____ Excerpted records

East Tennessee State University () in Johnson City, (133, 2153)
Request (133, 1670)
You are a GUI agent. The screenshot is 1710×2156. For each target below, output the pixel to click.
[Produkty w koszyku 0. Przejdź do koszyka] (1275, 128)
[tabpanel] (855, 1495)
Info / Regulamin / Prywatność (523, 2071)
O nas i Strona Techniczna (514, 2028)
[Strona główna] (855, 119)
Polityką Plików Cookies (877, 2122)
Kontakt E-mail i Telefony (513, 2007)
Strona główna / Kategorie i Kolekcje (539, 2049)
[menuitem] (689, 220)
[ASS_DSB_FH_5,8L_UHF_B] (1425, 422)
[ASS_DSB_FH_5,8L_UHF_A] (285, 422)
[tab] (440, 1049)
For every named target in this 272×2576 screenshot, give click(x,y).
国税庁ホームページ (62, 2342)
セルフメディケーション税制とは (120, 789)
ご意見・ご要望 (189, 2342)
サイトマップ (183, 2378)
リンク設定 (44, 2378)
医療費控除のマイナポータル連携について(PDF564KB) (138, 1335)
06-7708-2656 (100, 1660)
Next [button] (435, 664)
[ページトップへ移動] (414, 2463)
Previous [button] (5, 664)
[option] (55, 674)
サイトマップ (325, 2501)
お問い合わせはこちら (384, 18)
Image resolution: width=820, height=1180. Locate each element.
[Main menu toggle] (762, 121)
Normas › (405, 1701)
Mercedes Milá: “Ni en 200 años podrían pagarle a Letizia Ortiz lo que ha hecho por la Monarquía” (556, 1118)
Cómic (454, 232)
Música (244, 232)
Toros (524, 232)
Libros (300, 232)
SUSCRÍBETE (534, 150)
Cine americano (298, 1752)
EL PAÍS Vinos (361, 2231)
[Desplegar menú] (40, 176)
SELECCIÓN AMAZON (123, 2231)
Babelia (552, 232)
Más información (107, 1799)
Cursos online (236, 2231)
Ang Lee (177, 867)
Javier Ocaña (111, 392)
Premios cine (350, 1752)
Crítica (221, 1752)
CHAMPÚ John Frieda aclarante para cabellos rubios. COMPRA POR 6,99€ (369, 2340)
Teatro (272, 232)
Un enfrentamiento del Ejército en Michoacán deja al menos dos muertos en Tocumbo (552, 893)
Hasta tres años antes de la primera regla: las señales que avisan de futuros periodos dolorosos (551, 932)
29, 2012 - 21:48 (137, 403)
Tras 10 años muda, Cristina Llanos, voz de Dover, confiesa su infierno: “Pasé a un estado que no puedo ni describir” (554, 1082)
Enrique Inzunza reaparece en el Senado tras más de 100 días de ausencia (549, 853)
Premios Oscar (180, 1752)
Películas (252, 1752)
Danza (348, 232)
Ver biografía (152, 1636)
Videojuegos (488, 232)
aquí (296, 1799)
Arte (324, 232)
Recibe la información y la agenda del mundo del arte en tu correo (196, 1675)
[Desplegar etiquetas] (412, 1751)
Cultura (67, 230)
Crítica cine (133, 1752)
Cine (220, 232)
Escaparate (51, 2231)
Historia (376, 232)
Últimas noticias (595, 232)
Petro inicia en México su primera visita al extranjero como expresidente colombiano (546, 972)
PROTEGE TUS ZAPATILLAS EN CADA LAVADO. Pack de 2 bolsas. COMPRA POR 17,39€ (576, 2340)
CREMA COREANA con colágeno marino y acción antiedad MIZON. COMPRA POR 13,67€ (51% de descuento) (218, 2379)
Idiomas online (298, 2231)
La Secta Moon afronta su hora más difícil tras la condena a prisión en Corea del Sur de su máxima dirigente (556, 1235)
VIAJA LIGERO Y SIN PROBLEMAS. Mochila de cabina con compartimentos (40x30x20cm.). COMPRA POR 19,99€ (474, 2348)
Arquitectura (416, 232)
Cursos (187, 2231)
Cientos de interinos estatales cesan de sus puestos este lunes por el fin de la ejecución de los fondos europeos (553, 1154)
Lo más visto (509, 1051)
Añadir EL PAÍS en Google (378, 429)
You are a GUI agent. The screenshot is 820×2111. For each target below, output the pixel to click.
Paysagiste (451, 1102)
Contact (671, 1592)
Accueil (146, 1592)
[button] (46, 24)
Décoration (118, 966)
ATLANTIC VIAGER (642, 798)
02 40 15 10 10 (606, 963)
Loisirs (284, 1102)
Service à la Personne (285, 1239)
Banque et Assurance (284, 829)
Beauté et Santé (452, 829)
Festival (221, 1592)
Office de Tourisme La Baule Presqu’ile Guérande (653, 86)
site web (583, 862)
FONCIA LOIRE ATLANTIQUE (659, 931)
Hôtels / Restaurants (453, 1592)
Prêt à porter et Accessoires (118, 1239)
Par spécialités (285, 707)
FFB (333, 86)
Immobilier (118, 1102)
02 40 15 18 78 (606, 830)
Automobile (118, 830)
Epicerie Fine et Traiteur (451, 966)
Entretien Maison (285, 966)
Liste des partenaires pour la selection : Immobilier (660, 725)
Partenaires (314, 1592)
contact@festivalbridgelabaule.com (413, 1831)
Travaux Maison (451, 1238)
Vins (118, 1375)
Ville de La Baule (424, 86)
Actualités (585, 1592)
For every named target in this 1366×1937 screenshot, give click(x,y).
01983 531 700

________

Instructions for the task
Starting at the first line of the records above, please copy each line exactly until you reach the line containing "EL PAÍS Vinos (361, 2231)". Include that line and stop there.

Exercise answer
East Tennessee State University () in Johnson City, (133, 2153)
Request (133, 1670)
You are a GUI agent. The screenshot is 1710×2156. For each target below, output the pixel to click.
[Produkty w koszyku 0. Przejdź do koszyka] (1275, 128)
[tabpanel] (855, 1495)
Info / Regulamin / Prywatność (523, 2071)
O nas i Strona Techniczna (514, 2028)
[Strona główna] (855, 119)
Polityką Plików Cookies (877, 2122)
Kontakt E-mail i Telefony (513, 2007)
Strona główna / Kategorie i Kolekcje (539, 2049)
[menuitem] (689, 220)
[ASS_DSB_FH_5,8L_UHF_B] (1425, 422)
[ASS_DSB_FH_5,8L_UHF_A] (285, 422)
[tab] (440, 1049)
For every named target in this 272×2576 screenshot, give click(x,y).
国税庁ホームページ (62, 2342)
セルフメディケーション税制とは (120, 789)
ご意見・ご要望 (189, 2342)
サイトマップ (183, 2378)
リンク設定 (44, 2378)
医療費控除のマイナポータル連携について(PDF564KB) (138, 1335)
06-7708-2656 (100, 1660)
Next [button] (435, 664)
[ページトップへ移動] (414, 2463)
Previous [button] (5, 664)
[option] (55, 674)
サイトマップ (325, 2501)
お問い合わせはこちら (384, 18)
Image resolution: width=820, height=1180. Locate each element.
[Main menu toggle] (762, 121)
Normas › (405, 1701)
Mercedes Milá: “Ni en 200 años podrían pagarle a Letizia Ortiz lo que ha hecho por la Monarquía” (556, 1118)
Cómic (454, 232)
Música (244, 232)
Toros (524, 232)
Libros (300, 232)
SUSCRÍBETE (534, 150)
Cine americano (298, 1752)
EL PAÍS Vinos (361, 2231)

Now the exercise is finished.